## Stated goal:
From the records, please output the lines starting with the line that contains "Where should I click to: Open" and ending with the line that contains "point(26,1043)". Include both of those lines and keep every line unchanged.

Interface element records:
○ ○ ○
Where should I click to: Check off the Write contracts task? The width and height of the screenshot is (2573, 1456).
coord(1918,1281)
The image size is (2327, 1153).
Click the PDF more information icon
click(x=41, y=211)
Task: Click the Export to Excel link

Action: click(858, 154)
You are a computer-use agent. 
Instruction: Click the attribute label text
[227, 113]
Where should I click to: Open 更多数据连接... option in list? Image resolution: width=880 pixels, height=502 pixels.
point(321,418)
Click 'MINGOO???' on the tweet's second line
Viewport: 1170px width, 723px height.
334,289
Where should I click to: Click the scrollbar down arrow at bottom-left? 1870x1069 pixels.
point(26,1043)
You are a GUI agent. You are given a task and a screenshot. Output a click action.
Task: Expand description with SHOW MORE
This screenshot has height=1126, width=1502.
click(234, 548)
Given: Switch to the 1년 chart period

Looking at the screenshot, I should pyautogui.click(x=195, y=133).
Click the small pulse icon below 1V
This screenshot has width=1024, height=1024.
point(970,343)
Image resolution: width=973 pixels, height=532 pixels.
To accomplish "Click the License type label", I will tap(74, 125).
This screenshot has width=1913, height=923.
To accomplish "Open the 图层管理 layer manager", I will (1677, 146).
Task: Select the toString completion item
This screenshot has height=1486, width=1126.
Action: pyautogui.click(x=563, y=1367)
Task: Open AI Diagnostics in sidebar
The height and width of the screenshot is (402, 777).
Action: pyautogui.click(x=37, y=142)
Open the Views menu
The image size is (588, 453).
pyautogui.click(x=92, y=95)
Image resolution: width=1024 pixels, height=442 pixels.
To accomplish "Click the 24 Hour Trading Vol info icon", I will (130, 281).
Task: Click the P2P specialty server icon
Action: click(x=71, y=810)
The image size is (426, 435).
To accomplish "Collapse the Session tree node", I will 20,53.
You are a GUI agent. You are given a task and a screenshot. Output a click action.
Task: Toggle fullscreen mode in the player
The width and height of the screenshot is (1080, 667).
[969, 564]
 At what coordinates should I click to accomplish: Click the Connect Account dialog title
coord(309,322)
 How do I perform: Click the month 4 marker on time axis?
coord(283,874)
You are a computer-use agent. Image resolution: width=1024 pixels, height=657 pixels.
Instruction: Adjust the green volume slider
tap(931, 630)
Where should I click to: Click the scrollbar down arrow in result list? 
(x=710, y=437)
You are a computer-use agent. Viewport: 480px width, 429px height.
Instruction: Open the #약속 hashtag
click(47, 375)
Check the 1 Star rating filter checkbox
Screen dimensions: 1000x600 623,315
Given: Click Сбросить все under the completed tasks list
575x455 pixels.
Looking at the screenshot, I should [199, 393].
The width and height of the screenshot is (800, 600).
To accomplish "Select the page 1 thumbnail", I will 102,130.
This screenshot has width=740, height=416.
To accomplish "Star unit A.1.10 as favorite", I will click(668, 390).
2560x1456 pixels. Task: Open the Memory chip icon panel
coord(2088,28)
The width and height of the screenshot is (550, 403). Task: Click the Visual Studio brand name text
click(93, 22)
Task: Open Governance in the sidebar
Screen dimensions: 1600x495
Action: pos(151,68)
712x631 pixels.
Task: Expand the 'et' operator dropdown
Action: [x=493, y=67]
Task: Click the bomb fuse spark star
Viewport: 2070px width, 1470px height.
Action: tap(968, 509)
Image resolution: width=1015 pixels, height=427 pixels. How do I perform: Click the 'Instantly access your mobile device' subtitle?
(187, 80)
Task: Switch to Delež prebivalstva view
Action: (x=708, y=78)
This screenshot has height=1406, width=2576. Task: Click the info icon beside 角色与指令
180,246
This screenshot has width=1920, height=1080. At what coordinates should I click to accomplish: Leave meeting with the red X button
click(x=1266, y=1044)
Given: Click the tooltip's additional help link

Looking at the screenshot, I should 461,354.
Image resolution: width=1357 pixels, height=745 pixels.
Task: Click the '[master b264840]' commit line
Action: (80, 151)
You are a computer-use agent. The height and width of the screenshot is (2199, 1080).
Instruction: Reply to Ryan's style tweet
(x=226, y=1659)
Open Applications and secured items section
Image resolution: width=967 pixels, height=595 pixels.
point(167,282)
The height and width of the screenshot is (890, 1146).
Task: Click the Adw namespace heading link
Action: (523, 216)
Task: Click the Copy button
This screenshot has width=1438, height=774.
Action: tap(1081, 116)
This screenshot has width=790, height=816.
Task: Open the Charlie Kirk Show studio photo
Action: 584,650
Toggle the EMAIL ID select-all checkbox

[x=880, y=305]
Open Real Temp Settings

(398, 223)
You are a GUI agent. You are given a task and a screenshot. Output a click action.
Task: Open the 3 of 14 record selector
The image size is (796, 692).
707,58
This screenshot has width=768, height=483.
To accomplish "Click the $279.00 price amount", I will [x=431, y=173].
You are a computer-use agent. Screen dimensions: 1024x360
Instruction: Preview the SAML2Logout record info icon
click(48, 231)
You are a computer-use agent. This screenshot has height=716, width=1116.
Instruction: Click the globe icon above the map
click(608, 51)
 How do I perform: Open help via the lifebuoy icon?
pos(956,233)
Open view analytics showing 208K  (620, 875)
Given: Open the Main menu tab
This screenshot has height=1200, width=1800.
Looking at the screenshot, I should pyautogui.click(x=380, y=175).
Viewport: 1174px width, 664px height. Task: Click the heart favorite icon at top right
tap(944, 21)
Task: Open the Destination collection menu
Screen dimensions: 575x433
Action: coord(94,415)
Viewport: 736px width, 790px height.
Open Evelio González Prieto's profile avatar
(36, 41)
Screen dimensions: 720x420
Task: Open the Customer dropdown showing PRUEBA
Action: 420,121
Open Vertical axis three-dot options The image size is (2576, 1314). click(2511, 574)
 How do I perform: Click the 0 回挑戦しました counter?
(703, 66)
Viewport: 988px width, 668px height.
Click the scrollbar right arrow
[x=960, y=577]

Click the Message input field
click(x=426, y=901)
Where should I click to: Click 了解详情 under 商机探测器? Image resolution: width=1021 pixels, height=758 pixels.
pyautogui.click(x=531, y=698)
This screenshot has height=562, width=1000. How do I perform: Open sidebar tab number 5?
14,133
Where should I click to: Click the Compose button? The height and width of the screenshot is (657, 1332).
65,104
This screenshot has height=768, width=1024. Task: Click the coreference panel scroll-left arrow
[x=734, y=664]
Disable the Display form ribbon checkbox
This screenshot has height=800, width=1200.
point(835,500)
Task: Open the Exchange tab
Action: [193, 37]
○ ○ ○
## Result:
Where should I click to: Open 更多数据连接... option in list? Image resolution: width=880 pixels, height=502 pixels.
point(321,418)
Click 'MINGOO???' on the tweet's second line
Viewport: 1170px width, 723px height.
334,289
Where should I click to: Click the scrollbar down arrow at bottom-left? 1870x1069 pixels.
point(26,1043)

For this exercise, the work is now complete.